OBJECTIVE: Copy out word for word the stretch of the material from the line containing "Given: Click the High priority indicator" through the line containing "pyautogui.click(x=4, y=21)", including both of those lines.
## BEGIN
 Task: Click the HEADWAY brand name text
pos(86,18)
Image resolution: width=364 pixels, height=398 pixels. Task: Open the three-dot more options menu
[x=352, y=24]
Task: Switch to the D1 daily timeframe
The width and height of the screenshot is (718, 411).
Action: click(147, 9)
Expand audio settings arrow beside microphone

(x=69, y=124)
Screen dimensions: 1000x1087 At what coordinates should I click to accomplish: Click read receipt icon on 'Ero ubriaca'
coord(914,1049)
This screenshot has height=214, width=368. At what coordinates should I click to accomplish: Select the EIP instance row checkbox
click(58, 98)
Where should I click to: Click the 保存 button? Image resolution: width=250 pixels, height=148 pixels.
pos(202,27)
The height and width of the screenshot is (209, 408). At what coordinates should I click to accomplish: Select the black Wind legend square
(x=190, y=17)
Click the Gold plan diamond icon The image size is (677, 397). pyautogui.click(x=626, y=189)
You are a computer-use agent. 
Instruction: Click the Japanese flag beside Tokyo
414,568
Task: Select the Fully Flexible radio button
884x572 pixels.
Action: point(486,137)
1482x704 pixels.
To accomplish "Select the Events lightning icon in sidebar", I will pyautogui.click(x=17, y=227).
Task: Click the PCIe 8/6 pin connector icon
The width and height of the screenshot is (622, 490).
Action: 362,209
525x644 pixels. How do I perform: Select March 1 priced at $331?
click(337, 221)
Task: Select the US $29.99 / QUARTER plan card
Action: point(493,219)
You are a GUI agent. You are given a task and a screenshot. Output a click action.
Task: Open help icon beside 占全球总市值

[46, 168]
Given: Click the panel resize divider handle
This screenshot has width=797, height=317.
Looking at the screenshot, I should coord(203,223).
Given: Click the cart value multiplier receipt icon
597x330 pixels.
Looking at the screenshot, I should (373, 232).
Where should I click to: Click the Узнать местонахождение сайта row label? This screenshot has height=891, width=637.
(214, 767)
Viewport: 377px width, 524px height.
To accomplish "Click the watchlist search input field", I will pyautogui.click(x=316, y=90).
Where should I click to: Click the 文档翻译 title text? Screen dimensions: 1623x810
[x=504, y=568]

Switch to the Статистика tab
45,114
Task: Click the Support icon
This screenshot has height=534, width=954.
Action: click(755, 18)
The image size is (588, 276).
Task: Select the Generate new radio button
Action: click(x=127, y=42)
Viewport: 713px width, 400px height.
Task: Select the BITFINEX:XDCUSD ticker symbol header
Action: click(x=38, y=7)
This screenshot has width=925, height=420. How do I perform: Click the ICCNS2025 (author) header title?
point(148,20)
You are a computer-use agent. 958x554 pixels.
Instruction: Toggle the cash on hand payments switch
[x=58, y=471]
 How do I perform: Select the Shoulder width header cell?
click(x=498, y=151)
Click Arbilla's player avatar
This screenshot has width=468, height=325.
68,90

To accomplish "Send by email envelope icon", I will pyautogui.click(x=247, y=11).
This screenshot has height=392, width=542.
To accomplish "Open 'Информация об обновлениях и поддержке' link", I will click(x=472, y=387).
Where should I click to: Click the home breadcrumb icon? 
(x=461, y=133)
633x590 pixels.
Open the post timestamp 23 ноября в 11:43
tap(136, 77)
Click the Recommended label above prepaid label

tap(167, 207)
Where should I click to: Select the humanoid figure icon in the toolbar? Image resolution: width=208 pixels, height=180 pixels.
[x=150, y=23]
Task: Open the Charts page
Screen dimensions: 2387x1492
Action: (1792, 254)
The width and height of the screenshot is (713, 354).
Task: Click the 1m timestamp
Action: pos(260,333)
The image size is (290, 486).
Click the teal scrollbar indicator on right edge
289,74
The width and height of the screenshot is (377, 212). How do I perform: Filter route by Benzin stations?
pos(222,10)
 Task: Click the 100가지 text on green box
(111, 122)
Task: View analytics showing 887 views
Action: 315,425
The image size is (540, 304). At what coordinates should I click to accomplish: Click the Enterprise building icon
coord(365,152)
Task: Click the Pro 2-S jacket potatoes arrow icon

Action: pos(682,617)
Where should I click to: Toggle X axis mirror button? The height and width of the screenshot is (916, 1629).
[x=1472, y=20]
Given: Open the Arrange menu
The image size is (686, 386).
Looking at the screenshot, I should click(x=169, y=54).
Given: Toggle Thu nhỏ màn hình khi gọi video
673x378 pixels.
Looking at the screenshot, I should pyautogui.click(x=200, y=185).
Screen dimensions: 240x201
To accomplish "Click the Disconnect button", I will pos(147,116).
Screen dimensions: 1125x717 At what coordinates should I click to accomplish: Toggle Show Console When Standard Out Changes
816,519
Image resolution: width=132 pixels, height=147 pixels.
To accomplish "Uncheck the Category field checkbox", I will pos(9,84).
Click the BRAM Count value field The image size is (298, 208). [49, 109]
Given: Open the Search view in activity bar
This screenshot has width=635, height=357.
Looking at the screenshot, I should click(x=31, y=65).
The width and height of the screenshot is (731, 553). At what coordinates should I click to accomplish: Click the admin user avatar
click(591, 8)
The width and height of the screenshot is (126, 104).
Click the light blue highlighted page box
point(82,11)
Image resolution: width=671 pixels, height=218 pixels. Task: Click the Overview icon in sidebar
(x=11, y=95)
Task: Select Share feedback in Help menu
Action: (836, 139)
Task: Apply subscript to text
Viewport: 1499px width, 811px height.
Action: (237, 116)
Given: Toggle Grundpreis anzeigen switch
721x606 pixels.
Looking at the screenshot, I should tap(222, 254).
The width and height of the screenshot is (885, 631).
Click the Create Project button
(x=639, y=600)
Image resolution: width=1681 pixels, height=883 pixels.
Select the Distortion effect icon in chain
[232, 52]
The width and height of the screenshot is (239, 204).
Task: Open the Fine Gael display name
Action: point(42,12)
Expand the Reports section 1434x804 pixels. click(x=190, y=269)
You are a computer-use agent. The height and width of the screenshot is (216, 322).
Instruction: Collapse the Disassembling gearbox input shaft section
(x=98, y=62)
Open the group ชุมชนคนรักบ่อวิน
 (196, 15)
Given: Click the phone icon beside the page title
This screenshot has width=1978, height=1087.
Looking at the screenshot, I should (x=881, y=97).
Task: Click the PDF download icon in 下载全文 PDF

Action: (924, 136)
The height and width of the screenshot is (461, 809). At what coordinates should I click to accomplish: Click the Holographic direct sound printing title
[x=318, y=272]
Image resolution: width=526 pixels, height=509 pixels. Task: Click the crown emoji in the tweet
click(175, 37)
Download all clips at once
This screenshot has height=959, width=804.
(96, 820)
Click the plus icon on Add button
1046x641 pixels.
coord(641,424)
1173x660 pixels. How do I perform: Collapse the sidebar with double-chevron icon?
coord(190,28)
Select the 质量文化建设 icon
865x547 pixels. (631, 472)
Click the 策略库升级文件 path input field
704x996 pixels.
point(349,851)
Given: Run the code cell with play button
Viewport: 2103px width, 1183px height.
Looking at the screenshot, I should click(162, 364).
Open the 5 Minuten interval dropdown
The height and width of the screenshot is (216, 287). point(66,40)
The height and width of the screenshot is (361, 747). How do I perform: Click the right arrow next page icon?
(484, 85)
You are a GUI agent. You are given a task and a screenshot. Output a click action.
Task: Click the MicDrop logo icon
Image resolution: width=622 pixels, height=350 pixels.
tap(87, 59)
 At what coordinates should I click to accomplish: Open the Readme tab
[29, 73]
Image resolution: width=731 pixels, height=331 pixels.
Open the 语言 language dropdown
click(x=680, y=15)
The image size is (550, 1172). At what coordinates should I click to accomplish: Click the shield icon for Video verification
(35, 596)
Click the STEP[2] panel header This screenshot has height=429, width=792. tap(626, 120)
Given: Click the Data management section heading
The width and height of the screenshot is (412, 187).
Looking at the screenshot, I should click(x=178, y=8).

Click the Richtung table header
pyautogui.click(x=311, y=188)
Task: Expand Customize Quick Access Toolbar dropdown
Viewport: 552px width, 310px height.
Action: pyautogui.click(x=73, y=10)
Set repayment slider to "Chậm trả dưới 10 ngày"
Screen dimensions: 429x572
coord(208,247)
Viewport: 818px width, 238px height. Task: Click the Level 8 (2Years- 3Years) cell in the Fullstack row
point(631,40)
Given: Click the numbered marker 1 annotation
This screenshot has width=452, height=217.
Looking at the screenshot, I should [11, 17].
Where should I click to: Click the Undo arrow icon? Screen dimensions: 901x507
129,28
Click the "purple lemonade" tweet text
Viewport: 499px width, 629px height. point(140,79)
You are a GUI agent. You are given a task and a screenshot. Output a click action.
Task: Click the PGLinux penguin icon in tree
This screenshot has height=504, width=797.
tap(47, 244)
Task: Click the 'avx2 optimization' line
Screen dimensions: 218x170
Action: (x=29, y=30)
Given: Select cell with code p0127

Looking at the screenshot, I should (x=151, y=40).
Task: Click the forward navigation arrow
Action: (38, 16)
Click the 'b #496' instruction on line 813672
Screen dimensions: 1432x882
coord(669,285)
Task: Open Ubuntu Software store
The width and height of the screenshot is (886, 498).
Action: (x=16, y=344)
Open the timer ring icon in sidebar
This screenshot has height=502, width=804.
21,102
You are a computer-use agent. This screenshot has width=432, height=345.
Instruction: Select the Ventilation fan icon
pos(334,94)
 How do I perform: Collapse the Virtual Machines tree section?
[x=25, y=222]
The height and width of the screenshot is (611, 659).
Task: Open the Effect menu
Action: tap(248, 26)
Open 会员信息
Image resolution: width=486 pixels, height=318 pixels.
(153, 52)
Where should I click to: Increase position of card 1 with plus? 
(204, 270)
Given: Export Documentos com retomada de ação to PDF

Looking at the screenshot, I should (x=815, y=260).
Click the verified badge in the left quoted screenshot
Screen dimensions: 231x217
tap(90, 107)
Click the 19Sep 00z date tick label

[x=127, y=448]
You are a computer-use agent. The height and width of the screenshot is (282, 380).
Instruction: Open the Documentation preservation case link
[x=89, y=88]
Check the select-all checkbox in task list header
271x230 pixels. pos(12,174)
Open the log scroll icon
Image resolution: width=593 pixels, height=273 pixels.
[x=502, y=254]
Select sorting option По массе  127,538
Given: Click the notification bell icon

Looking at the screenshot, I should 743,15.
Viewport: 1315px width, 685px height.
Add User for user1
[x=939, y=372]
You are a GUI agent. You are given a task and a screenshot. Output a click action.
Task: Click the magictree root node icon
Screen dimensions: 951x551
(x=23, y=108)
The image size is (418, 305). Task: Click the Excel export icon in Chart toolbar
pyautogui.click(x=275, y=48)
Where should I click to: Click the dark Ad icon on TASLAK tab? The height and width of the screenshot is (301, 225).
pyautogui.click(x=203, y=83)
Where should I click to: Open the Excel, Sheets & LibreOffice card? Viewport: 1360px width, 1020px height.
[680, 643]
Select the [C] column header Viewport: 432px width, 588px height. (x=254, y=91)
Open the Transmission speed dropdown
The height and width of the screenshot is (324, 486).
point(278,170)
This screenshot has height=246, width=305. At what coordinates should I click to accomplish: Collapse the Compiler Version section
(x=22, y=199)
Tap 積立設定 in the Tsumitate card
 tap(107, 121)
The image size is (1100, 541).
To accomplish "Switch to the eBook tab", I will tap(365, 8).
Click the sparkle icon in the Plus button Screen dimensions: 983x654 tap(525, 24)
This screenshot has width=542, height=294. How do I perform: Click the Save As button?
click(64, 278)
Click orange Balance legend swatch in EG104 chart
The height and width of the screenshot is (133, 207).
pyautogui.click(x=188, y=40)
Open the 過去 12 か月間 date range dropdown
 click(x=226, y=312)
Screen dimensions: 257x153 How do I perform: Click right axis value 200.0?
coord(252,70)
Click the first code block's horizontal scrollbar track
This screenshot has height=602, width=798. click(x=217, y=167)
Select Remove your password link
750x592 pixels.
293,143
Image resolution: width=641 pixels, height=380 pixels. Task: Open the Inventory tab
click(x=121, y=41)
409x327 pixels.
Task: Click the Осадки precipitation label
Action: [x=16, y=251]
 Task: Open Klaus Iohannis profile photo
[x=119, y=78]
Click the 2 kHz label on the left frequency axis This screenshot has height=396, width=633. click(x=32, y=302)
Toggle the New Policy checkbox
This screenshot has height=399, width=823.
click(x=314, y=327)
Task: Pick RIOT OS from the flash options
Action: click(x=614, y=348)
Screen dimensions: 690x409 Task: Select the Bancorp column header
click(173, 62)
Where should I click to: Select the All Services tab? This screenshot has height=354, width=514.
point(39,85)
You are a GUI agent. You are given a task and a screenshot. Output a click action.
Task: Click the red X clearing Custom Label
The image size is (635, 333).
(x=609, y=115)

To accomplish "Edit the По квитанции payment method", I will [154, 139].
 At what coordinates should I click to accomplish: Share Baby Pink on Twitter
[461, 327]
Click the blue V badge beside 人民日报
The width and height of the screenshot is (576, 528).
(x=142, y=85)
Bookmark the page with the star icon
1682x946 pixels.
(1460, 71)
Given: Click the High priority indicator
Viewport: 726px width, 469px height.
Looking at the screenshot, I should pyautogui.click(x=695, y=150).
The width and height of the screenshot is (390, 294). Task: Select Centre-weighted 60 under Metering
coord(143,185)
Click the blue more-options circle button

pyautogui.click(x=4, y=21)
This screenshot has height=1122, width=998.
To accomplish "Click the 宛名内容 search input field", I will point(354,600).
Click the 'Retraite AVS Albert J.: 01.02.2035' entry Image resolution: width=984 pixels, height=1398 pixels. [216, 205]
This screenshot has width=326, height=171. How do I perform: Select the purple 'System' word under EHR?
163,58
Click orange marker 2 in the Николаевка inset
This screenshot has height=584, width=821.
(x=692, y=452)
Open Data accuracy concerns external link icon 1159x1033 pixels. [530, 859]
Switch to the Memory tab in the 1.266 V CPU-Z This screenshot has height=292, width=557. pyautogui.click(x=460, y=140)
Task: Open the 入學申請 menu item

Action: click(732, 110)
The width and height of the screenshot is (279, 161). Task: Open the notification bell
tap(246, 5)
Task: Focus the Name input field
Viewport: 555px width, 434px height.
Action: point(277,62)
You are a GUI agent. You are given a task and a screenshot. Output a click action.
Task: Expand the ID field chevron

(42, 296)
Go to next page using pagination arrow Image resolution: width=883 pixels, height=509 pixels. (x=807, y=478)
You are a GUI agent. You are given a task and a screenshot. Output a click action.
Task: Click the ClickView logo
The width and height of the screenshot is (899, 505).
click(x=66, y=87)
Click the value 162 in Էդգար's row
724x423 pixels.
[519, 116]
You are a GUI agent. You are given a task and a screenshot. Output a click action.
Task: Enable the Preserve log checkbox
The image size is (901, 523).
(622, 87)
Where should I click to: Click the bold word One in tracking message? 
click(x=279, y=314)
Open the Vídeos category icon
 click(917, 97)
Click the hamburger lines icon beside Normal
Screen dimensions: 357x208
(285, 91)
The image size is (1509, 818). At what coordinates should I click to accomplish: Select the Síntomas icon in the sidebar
## END
EXERCISE SOLUTION:
Given: Click the High priority indicator
Viewport: 726px width, 469px height.
Looking at the screenshot, I should pyautogui.click(x=695, y=150).
The width and height of the screenshot is (390, 294). Task: Select Centre-weighted 60 under Metering
coord(143,185)
Click the blue more-options circle button

pyautogui.click(x=4, y=21)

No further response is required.